Domenica 5 ottobre si è svolta la Randonnée dei Due Mari. La prova di regolarità in bici è partita da Tiriolo, in provincia di Catanzaro, con modalità scaglionata, “alla francese” (partenza possibile tra le 07:30 e le 08:30). Prova del calendario ARI (Audax Randonneur Italia), organizzata dalla ASD Tiriolo Free Bike.

I cicloamatori, provenienti non solo dalla Calabria, ma anche da Sicilia, Campania, Basilicata e Abruzzo, hanno pedalato per 180 chilometri, con tremila metri di dislivello. Il tracciato è stato costellato da tanti punti di interesse. Lungo un anello percorso in senso antiorario, si è tornati a Tiriolo dopo aver ammirato la Panchina dei Due Mari a San Pietro Apostolo, Serrastretta, il Tirreno (dopo una discesa a picco in direzione della piana di Sant’Eufemia), le Serre, Soverato e la spiaggia di Caminia, dopo un’altra discesa verso lo Ionio.
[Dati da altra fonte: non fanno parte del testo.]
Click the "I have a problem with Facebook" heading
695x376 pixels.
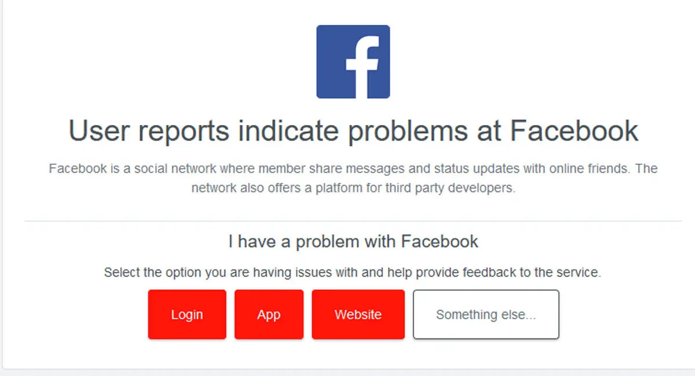[x=353, y=241]
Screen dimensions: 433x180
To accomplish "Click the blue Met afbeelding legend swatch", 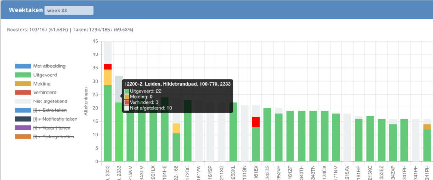I will 23,66.
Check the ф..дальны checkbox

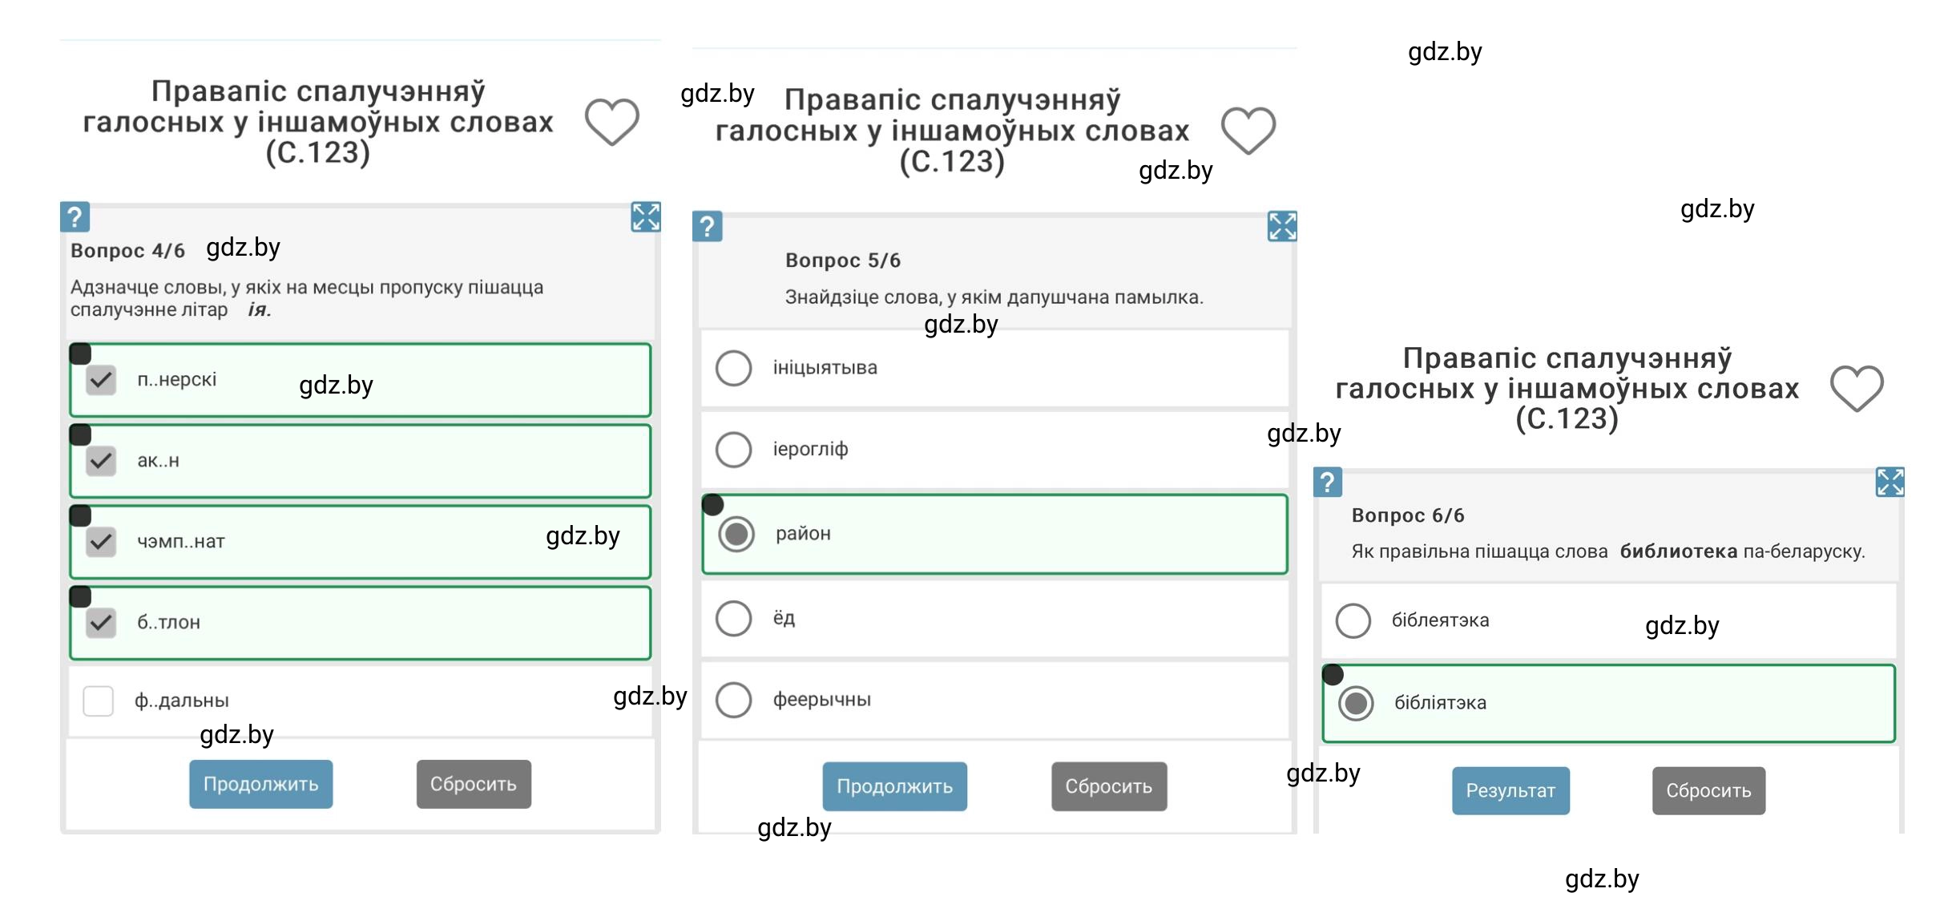(x=99, y=701)
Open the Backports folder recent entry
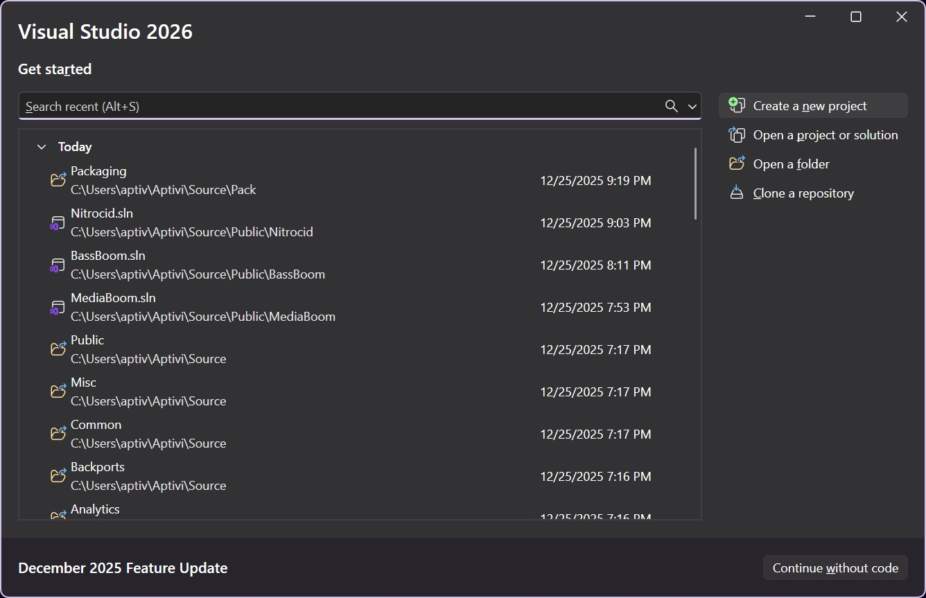Screen dimensions: 926x598 click(97, 467)
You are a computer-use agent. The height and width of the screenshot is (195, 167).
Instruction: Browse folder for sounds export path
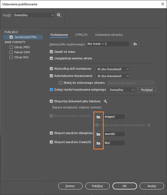pyautogui.click(x=98, y=134)
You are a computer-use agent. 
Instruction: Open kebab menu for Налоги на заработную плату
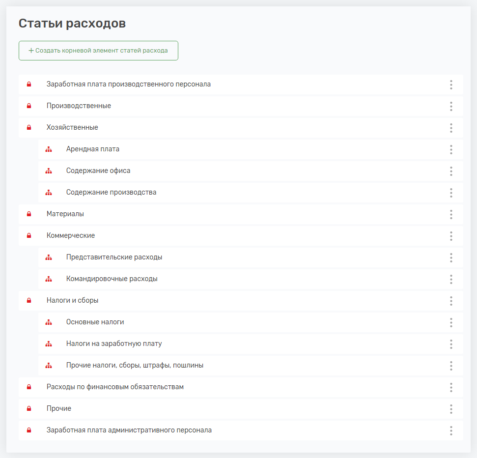[x=450, y=344]
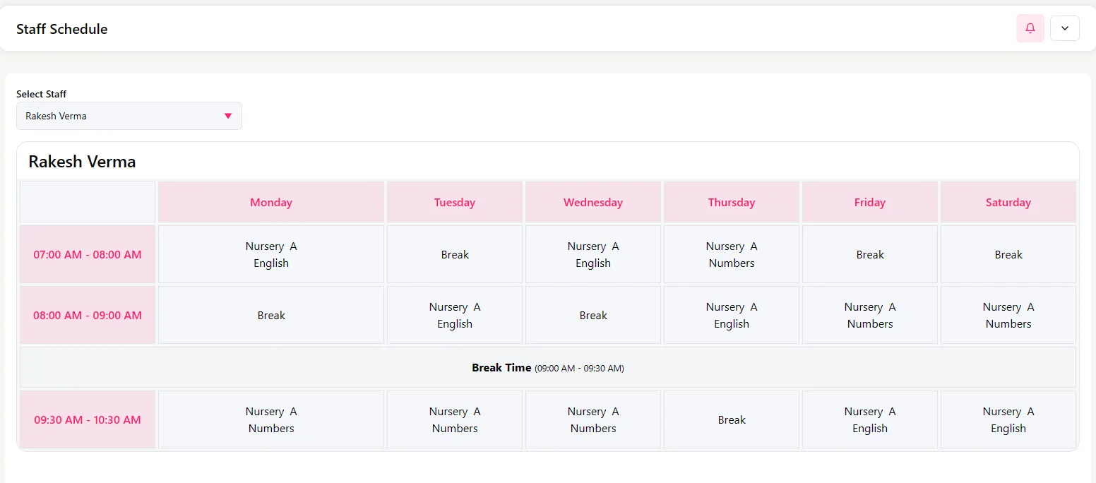Open the top-right chevron dropdown menu
The height and width of the screenshot is (483, 1096).
(1064, 28)
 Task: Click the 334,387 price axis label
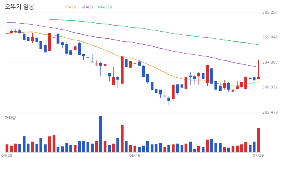pyautogui.click(x=270, y=62)
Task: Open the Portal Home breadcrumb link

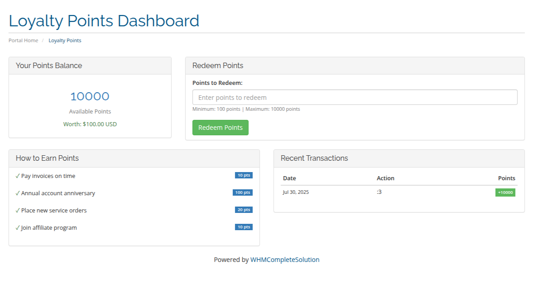Action: [23, 40]
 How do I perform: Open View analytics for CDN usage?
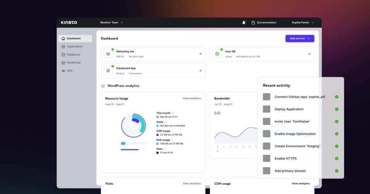pyautogui.click(x=301, y=184)
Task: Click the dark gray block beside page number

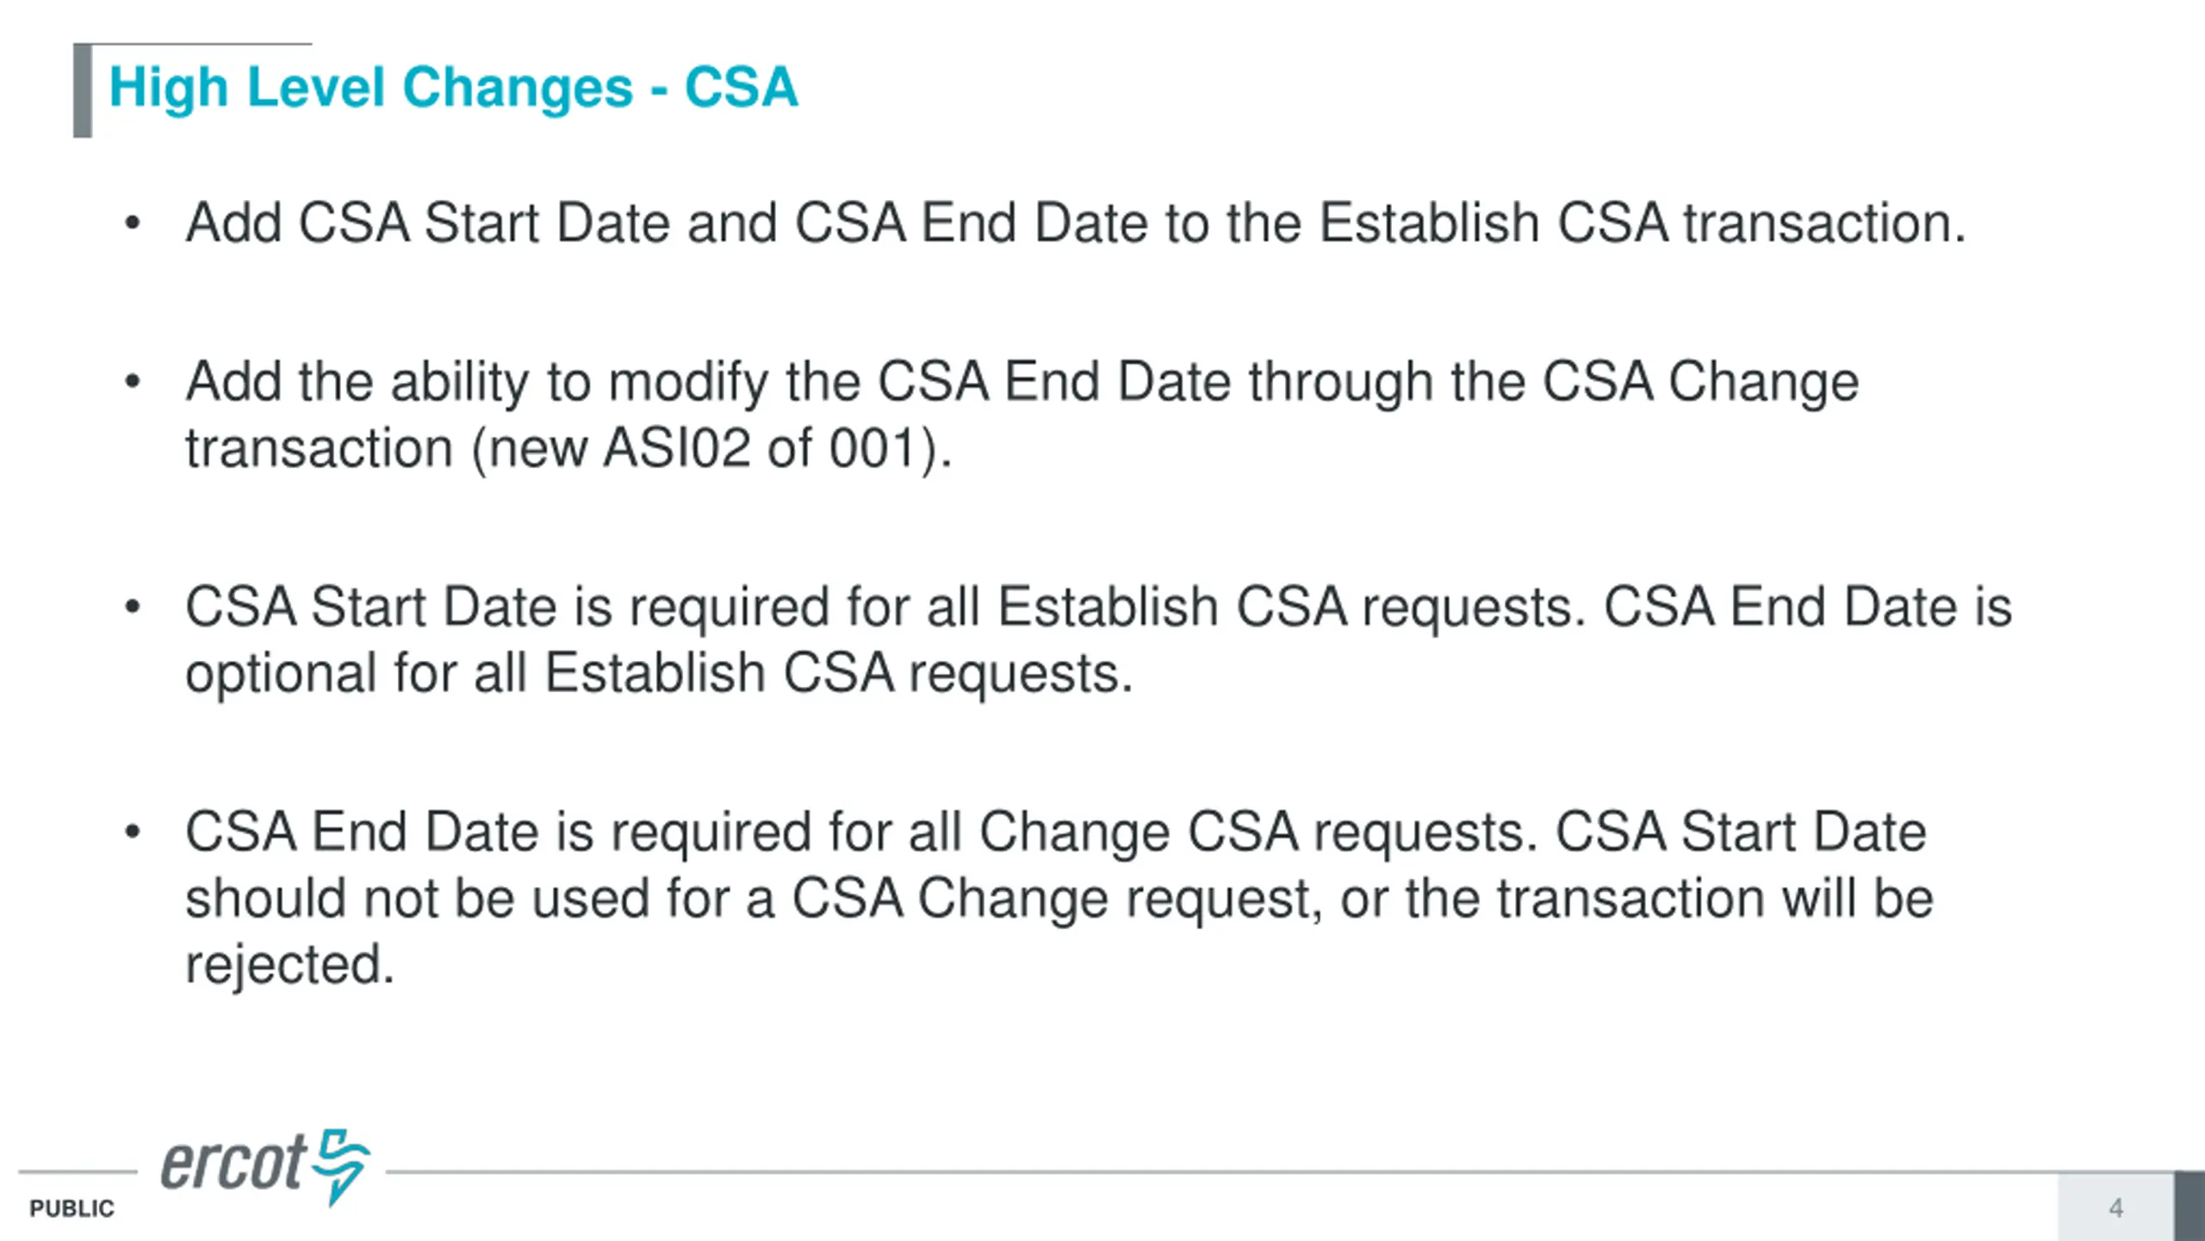Action: pos(2189,1206)
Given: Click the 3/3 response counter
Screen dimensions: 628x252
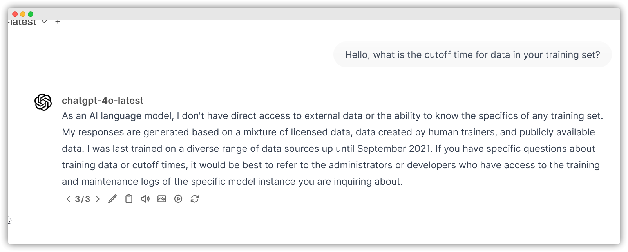Looking at the screenshot, I should (x=83, y=199).
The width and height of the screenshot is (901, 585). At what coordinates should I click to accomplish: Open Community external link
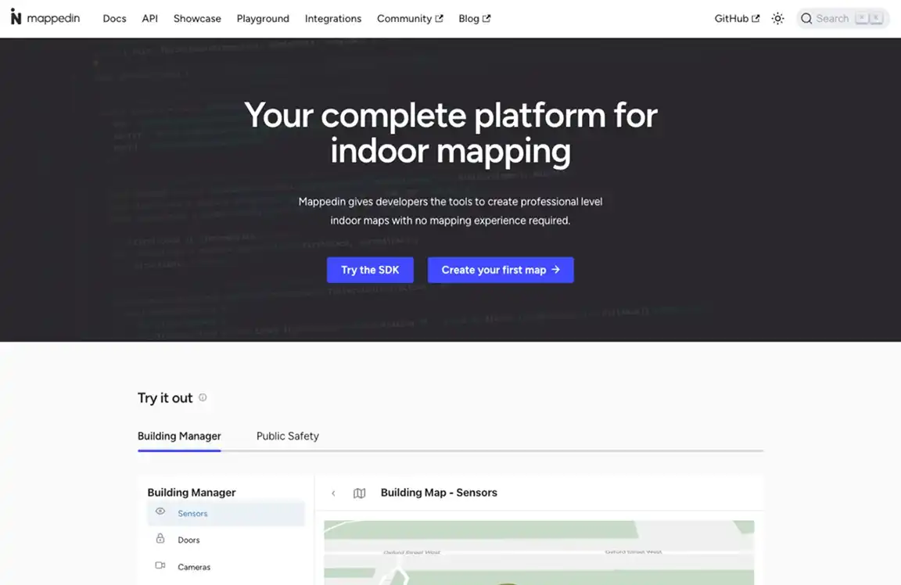coord(409,18)
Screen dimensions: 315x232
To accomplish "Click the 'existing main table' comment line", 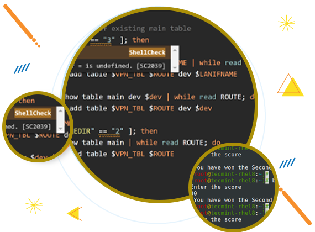I will (151, 29).
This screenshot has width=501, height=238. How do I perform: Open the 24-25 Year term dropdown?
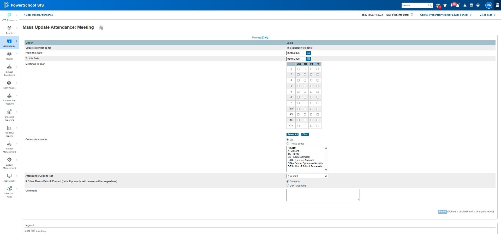pos(487,15)
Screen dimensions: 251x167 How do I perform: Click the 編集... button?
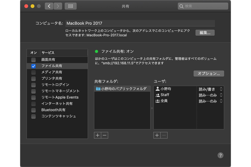coord(205,33)
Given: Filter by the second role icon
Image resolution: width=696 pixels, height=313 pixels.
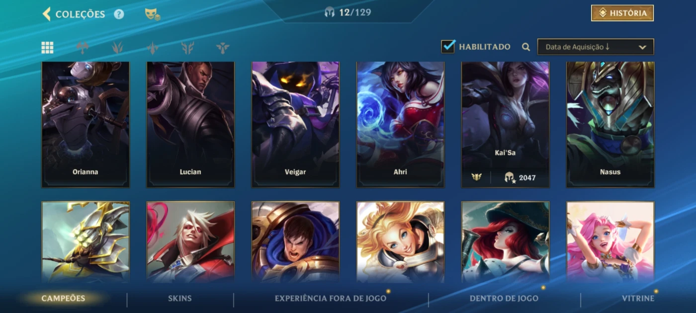Looking at the screenshot, I should click(x=117, y=48).
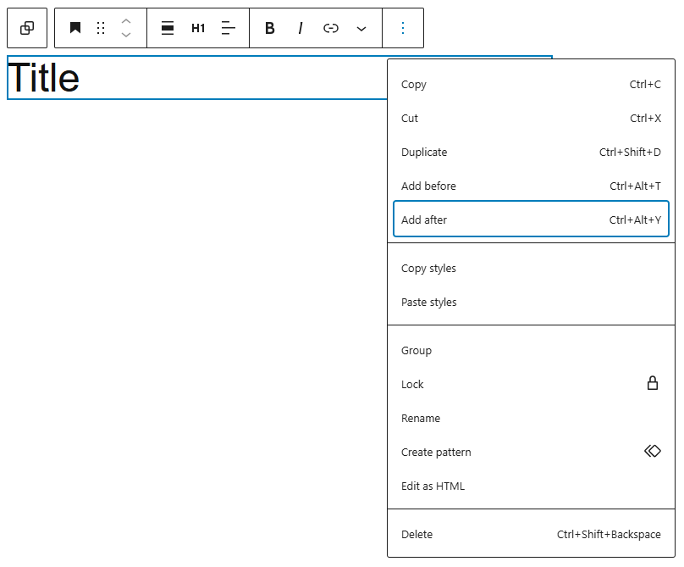Close the three-dot block options menu
The image size is (684, 567).
[403, 28]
Sono state attraversate le province di Catanzaro e Vibo Valentia.

Il meteo si è rivelato inclemente solamente negli ultimi chilometri di percorrenza. La soddisfazione dei partecipanti al traguardo è stato il premio principale per gli sforzi della società organizzatrice, la ASD Tiriolo Free Bike. I panorami osservati e il tramonto visibile da Tiriolo, terrazza sopra l’istmo di Catanzaro (la striscia di terra più stretta d’Italia), rimarranno ben impressi nel ricordo di chi ha assaporato questa avventura in sella.